If $X$ satisfies the decreasing chain condition then $X$ is compact? Let $X$ be a metric space. We say that $X$ satisfies Condition $C•$ if and only if, for
any decreasing sequence:
$$
··· ⊆ C_j ⊆ ··· ⊆ C_3 ⊆ C_2 ⊆ C_1
$$
of nonempty closed subsets of $X$, the intersection:
$$
\bigcap_{j=1}^\infty C_j 
$$
is nonempty. Show that if $X$ satisfies Condition $C•$ then $X$ is compact.
So my understanding is that this question if closely related to Cantor's Intersection Theorem which says that if $C•$ condition and compact then the intersection is non empty. But I am struggling to show that if condition $C•$ is met then $X$ has to be compact. 
I tried proceeding by way of contradiction (suppose that $X$ is not compact which means that $X$ is not complete, not totally bounded (remember that this is in a metric space so compactness is complete and totally bounded and not just closed and bounded)). Any help would be appreciated. 
 A: Using your condition that $X$ is compact if and only if $X$ is complete and totally bounded. Assume that $X$ is not compact, then $X$ is either not complete or not totally bounded. 
If $X$ is not complete, there is a Cauchy sequence $\{x_n \}$ so that it has no limit. Let $C_n = \{ x_k: k\ge n\}$. Then $C_n$ are all closed (if $C_n$ has a limit point $x$, then a subsequence of $\{x_n\}$ converges to $x$, this forces $\{x_n\}$ to converge to $x$ as $\{x_n\}$ is Cauchy). However, 
$$\bigcap _n C_n = \emptyset.$$
Thus $X$ does not satisfies condition $C•$. 

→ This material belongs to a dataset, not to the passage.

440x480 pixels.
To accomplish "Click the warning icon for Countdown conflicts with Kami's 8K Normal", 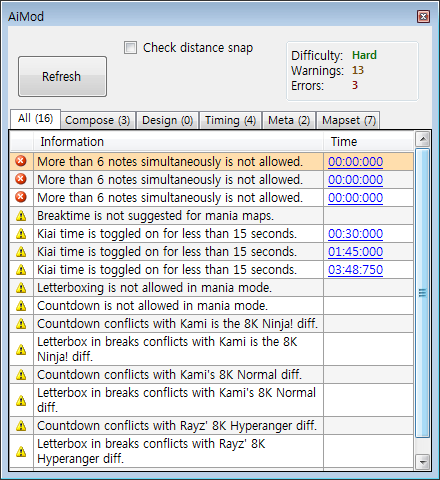I will tap(21, 375).
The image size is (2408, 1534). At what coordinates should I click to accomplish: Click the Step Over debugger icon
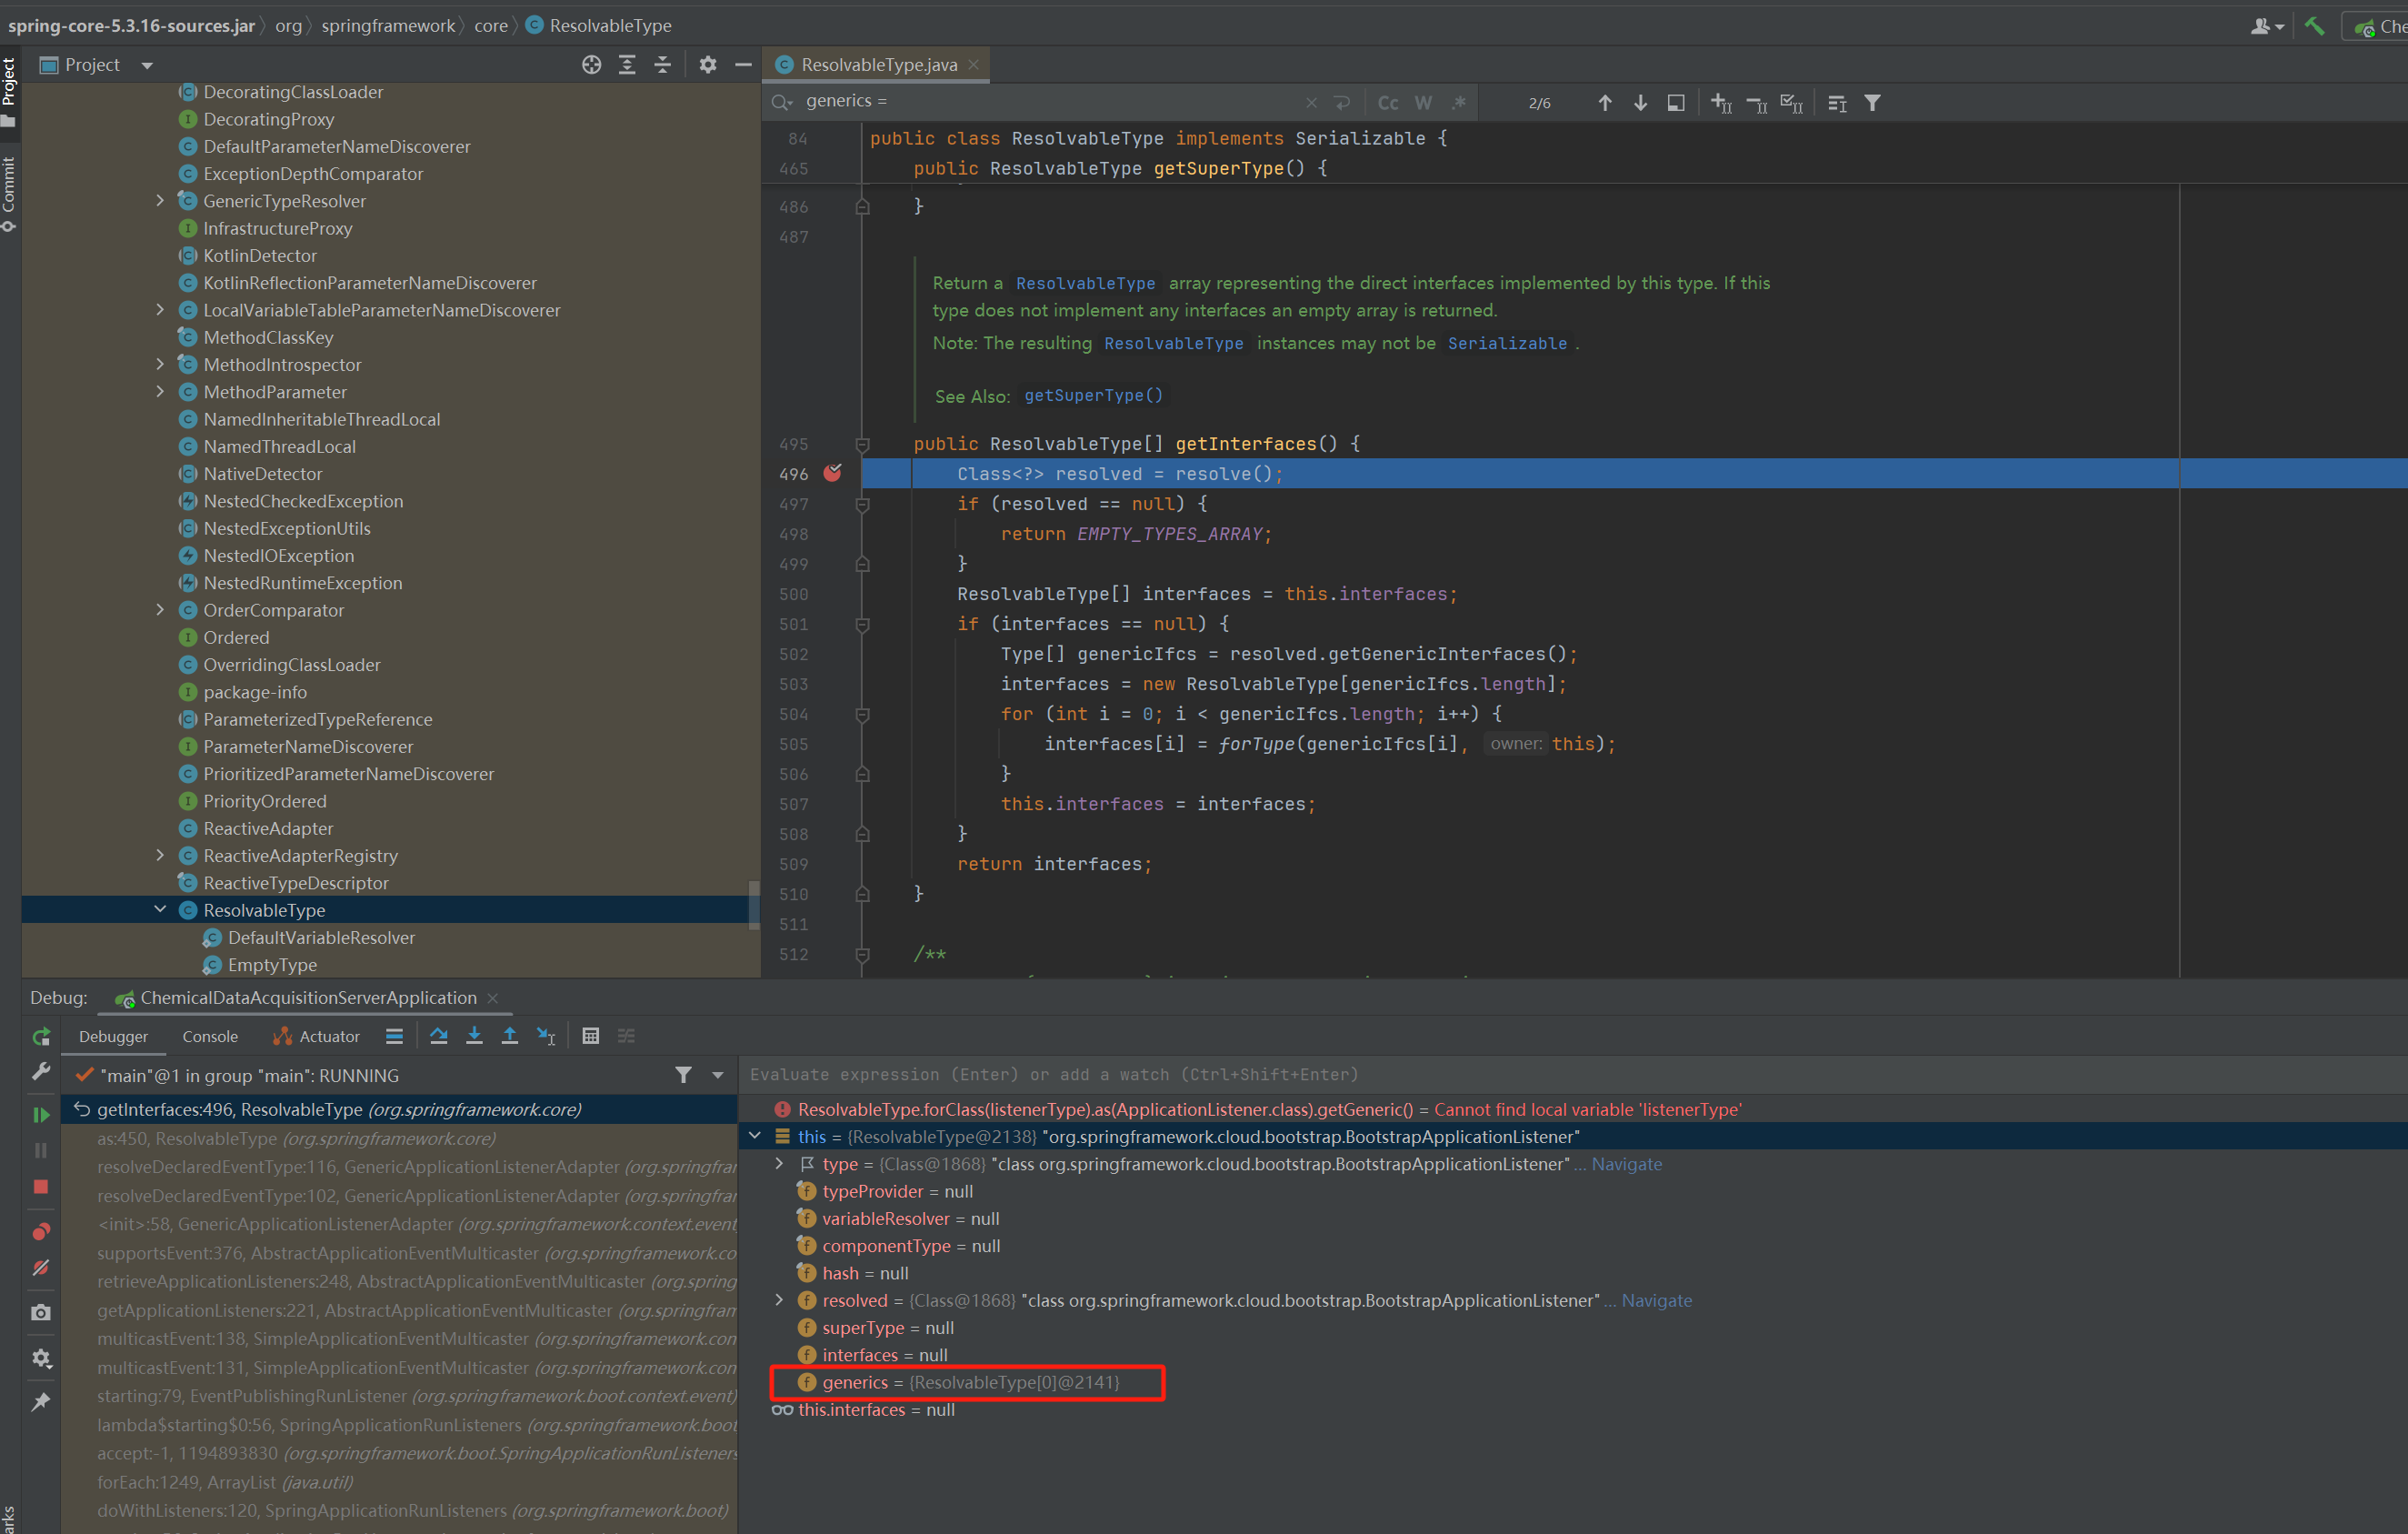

If $X$ is not totally bounded, then there is $\epsilon >0$ and $\{x_i\}_{i\in I}$ so that $X$ is not covered by $\bigcup_{j\in J} B_\epsilon(x_j)$ for any finite subset $J\subset I$. Pick $i_1 \in I$ and call $y_1 = x_{i_1}$. Then there is $i_2 \in I$ and $y_2 \in B_\epsilon(x_{i_2})$ so that $y_2 \notin B_\epsilon (x_{i_1})$. 
Assume inductively that you have chosen $y_k \in B_\epsilon (x_{i_k})$, $k=1, \cdots, n$ so that $y_k \notin \bigcup_{ j\le k} B_\epsilon (x_{i_j})$ for all $k = 2, \cdots, n$. Then as $\bigcup_ k B_\epsilon(x_{i_k})$ does not cover $X$, there is $i_{n+1}$ and $y_{n+1} \in B_\epsilon (x_{i_{n+1}})$ so that $y_{n+1} \notin \cup_k\le n B_\epsilon (x_{i_k})$. 
Thus we have found a sequence $\{y_n\}$ in $X$ so that $d(y_i, y_j) \ge \epsilon$ for all $i, j$. Thus again $C_n = \{y_k : k\ge n\}$ is closed and violate condition $C•$.